Obiettivo di questi gruppi è effettuare una mappatura delle aree tecnologiche di maggiore rilievo, elaborare le priorità di ricerca e successivamente identificare le tematiche da proporre al Ministero per l’elaborazione dei bandi. Ciascun Gruppo è costituito da uno steering commitee e da una serie di membri partecipanti.

A fine giugno l’attività di roadmapping si è conclusa con l’individuazione di due tematiche prioritarie per ciascuno dei gruppi di lavoro.

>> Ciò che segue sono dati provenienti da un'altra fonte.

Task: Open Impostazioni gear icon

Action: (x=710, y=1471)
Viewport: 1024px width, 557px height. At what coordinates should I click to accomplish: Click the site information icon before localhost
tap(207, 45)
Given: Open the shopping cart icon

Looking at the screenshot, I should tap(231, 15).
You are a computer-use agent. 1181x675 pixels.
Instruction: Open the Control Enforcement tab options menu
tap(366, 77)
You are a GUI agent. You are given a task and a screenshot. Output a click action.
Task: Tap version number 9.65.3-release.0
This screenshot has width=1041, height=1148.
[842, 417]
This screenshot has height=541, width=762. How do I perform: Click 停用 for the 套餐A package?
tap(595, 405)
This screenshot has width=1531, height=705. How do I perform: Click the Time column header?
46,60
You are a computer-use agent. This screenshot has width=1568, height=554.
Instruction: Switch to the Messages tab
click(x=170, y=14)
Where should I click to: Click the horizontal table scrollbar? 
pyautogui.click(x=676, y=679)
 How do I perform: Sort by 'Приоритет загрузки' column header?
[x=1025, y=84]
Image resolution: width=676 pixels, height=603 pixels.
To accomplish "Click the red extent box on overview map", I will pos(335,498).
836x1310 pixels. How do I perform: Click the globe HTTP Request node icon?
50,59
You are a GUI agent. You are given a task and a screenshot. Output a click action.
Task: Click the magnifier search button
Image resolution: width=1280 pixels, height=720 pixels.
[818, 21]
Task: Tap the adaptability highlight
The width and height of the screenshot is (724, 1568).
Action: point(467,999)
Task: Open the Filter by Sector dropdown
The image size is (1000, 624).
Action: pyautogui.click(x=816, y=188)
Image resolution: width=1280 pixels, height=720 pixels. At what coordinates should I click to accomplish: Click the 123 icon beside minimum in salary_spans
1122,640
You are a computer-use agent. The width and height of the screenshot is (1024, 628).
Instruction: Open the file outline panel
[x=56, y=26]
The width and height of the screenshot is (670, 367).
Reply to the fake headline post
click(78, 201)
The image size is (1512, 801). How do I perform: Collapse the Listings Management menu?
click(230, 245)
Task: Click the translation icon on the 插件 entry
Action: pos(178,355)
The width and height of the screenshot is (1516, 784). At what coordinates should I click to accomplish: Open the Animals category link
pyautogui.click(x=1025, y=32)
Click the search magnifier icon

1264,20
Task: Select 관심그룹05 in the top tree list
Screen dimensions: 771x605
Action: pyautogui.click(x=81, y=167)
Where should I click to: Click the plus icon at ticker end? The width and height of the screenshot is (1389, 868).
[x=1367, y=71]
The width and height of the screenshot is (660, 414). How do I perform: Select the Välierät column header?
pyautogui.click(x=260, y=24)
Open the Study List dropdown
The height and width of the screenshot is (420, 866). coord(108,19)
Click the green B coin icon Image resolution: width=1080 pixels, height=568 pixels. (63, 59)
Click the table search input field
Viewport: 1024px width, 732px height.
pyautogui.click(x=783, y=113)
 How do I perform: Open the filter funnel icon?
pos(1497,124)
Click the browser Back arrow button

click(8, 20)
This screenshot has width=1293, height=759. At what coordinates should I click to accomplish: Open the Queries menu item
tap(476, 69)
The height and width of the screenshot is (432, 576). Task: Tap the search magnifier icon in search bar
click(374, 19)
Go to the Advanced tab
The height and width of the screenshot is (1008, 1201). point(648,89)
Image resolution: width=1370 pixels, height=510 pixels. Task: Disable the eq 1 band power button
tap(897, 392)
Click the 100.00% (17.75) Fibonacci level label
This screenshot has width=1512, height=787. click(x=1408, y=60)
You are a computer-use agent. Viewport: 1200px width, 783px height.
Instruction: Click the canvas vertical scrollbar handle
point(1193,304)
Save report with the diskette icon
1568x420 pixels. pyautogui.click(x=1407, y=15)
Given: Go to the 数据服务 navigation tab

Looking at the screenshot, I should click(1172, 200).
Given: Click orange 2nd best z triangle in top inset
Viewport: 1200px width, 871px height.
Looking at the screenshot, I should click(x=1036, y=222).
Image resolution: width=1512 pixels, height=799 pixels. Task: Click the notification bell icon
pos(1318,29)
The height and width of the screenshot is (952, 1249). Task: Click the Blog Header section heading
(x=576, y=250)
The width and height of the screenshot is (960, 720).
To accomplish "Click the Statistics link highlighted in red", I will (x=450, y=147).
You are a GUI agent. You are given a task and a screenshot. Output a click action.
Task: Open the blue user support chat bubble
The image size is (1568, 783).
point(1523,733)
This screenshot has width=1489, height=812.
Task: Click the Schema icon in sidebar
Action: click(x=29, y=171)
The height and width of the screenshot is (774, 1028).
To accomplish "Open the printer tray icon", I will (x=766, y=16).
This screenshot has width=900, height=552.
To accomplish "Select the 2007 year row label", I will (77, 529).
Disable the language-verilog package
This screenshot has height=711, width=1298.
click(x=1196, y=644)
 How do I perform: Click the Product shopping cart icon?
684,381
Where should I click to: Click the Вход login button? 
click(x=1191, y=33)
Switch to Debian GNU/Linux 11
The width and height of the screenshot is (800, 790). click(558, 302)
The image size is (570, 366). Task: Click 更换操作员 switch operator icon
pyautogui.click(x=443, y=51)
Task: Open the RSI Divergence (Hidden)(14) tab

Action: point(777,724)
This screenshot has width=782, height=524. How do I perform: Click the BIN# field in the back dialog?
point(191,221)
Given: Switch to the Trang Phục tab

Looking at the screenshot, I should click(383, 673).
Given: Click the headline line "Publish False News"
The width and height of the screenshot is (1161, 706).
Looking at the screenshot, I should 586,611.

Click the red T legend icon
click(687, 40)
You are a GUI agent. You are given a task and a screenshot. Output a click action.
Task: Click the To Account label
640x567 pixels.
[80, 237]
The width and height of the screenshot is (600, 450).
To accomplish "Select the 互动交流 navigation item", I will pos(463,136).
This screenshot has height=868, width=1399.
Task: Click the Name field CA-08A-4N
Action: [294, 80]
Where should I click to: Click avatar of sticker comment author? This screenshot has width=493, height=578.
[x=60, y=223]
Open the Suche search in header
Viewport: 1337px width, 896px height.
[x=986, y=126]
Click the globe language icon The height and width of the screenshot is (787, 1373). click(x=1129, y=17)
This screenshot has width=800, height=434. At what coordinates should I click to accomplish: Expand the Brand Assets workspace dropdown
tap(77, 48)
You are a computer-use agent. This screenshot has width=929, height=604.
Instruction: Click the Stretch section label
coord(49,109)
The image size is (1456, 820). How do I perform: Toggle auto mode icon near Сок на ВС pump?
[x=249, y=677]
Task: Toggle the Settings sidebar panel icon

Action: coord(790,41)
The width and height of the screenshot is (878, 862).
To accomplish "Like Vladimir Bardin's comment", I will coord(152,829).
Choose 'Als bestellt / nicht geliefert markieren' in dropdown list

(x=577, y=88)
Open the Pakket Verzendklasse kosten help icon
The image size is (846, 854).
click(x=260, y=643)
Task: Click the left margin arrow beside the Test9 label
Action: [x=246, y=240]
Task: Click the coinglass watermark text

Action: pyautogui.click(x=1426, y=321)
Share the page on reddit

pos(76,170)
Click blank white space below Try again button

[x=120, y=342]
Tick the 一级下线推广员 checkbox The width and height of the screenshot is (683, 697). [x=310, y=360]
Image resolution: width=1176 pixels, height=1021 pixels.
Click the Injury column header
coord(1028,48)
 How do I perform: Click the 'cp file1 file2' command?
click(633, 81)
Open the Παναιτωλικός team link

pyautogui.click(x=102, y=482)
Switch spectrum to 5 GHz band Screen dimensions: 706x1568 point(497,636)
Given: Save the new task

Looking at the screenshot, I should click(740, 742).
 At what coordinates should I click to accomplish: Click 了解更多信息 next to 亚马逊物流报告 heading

In occasione di un recente incontro organizzato da CFI è intervenuto Stefano Firpo, direttore generale per la politica industriale, la competitività e le Pmi del Ministero dello Sviluppo Economico, che ha rilevato come l’Italia, che può contare su alcune imprese leader nello sviluppo di tecnologie, sia però indietro sull’integrazione di sistema. Un ritardo che riguarda anche la capacità di abbracciare i nuovi modelli di business data-driven. Firpo ha poi detto che l’internazionalizzazione crea un solco “tra chi ce la fa e chi non ce la fa” e che la piccola-media impresa deve quindi aprirsi all’innovazione e internazionalizzarsi per recuperare il ritardo.